__DATA LISTING__:
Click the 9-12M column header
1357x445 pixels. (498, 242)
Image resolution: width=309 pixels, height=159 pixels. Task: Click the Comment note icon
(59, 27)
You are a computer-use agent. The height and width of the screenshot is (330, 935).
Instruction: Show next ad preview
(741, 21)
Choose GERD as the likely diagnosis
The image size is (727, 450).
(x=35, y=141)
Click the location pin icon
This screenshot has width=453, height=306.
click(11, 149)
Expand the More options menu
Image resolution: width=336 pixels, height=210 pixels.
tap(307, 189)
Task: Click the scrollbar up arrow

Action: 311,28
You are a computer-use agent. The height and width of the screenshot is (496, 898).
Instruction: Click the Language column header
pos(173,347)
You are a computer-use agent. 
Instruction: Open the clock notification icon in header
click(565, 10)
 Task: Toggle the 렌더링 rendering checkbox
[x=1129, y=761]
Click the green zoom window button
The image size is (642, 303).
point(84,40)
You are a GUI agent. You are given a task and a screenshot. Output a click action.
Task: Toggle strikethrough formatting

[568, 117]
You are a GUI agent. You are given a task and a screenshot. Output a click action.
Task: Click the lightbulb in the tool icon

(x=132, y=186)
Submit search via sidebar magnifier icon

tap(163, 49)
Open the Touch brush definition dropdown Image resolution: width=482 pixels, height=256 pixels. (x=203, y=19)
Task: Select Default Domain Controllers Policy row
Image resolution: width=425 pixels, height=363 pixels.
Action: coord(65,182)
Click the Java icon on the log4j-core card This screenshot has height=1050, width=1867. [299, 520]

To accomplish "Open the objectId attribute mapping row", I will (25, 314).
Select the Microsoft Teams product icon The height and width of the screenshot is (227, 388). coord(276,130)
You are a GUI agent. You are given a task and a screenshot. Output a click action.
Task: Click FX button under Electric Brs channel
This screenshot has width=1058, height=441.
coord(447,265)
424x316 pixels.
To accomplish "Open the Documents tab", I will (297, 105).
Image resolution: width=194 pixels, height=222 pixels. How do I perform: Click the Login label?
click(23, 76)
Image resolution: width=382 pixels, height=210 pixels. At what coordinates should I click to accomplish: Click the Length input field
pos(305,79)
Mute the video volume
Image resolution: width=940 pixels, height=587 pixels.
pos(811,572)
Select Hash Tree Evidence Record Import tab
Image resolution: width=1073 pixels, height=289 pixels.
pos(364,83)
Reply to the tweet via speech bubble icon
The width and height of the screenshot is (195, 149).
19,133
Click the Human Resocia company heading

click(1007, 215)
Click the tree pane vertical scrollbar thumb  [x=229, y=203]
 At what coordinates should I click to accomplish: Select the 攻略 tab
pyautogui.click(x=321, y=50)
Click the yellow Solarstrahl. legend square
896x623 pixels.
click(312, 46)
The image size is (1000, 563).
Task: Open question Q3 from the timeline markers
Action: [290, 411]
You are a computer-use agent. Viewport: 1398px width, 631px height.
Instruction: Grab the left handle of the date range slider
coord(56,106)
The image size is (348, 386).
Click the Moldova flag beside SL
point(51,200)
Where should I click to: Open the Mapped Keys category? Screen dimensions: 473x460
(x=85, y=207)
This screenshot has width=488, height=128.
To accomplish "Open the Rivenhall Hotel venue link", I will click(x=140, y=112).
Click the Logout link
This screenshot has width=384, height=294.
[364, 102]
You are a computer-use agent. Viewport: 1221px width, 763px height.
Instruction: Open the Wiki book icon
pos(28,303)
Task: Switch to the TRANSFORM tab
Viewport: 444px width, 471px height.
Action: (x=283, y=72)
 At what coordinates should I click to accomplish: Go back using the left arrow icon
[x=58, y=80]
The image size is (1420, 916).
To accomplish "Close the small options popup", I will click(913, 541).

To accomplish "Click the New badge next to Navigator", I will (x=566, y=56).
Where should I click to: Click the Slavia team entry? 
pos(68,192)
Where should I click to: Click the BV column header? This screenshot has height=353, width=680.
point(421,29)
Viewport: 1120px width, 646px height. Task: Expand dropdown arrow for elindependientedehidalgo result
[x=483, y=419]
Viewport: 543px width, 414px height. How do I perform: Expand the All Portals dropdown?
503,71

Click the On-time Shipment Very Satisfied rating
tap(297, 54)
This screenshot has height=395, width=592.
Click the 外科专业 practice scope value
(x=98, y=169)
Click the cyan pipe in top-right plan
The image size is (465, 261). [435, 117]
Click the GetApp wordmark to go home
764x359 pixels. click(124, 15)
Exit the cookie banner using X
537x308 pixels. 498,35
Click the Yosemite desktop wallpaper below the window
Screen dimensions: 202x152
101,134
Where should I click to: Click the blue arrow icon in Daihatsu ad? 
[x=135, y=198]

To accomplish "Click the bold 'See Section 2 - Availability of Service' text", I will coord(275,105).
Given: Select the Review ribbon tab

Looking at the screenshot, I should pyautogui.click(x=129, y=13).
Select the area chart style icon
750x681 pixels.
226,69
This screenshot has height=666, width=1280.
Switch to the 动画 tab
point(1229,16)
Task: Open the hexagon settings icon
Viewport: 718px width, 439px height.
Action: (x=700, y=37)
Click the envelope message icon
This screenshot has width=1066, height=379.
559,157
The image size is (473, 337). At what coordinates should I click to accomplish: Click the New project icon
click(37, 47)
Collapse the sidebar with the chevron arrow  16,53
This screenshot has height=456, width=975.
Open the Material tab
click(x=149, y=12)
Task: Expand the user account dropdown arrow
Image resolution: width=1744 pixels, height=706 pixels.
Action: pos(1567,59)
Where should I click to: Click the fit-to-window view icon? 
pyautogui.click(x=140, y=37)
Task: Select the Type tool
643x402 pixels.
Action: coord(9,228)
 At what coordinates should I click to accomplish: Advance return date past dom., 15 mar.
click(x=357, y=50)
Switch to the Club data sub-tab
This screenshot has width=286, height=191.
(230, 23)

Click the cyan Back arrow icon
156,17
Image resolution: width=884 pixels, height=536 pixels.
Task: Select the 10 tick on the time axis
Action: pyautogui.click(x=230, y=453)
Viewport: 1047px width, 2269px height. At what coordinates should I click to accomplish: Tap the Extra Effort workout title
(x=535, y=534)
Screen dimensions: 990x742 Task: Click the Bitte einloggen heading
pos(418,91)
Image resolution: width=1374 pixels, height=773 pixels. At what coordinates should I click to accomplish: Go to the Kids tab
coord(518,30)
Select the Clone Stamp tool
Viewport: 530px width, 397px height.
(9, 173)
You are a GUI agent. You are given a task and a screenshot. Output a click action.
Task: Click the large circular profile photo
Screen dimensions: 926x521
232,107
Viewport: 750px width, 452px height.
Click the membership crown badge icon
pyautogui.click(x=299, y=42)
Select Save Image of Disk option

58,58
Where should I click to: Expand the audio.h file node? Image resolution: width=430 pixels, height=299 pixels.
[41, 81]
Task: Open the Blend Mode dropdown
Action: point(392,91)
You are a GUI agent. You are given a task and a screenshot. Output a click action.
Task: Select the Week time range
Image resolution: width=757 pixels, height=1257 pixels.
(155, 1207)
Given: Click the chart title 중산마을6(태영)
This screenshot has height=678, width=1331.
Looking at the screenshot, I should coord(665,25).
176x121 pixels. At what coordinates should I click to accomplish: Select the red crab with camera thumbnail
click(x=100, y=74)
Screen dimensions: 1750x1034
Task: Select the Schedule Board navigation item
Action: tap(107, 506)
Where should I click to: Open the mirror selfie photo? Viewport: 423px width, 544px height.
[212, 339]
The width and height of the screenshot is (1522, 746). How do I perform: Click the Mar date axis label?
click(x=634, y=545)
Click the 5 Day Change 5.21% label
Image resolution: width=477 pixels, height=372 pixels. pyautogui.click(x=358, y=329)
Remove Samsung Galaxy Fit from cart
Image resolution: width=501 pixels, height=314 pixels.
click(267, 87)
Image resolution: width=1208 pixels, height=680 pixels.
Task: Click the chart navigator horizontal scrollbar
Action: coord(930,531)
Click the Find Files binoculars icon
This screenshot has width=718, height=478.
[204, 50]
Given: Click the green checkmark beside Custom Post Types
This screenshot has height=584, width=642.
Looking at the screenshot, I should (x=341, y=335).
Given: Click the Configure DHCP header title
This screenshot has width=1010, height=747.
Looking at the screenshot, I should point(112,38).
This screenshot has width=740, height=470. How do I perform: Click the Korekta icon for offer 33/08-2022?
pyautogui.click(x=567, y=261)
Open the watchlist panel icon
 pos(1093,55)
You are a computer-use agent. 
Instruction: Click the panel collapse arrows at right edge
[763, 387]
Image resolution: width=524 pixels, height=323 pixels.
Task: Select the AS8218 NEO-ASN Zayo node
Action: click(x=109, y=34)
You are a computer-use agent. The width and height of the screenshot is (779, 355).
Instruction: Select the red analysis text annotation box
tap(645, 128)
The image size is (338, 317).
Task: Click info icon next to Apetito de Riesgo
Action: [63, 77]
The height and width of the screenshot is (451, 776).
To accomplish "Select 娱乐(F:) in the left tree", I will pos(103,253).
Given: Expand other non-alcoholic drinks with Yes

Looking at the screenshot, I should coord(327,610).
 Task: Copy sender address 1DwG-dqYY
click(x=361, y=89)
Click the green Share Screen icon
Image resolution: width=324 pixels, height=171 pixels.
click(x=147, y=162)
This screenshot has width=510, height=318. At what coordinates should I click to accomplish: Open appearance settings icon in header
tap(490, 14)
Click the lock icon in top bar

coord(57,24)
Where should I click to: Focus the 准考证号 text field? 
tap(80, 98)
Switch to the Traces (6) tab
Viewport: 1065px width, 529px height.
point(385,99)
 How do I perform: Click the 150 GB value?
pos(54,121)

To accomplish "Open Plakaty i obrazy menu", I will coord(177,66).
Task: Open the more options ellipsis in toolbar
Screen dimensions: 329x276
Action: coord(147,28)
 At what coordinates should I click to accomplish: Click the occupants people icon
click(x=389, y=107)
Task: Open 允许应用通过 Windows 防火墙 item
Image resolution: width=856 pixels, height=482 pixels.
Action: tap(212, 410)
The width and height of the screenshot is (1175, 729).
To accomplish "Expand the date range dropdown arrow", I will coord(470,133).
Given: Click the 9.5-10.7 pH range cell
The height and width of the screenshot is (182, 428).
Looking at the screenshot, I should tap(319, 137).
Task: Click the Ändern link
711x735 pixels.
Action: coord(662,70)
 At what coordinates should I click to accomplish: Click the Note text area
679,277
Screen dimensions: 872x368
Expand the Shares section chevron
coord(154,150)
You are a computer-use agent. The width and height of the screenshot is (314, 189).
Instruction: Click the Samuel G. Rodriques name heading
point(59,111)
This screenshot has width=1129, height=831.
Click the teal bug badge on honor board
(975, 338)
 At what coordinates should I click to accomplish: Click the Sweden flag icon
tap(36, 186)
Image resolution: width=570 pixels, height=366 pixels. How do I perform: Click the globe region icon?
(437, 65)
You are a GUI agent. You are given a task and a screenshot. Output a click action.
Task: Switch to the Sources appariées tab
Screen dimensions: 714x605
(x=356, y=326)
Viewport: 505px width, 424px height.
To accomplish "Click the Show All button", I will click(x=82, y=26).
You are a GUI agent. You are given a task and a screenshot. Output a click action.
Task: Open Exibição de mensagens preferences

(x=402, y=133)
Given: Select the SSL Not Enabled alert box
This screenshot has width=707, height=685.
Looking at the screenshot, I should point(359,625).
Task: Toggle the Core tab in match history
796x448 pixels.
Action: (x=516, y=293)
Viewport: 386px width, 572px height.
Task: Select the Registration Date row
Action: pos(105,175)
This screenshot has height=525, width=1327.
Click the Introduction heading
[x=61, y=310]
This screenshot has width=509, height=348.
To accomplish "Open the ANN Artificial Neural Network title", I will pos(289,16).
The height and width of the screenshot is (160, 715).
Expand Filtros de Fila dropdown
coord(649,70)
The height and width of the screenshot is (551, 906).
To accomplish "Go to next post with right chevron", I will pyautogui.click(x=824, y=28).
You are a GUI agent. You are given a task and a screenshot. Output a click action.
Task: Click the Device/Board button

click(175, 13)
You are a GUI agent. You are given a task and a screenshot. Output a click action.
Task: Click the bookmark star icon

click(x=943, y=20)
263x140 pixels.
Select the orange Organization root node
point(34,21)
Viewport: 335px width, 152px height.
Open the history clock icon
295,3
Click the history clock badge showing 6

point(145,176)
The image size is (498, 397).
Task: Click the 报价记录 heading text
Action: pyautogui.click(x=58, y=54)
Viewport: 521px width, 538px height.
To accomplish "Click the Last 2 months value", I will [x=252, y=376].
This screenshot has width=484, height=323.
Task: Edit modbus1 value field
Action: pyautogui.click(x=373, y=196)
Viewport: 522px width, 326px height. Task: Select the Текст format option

__EXERCISE INSTRUCTIONS__: Return every line from the entries that holds the string "options".

__EXPECTED ANSWER__:
Expand the More options menu
To accomplish "Close the small options popup", I will click(913, 541).
Task: Open the more options ellipsis in toolbar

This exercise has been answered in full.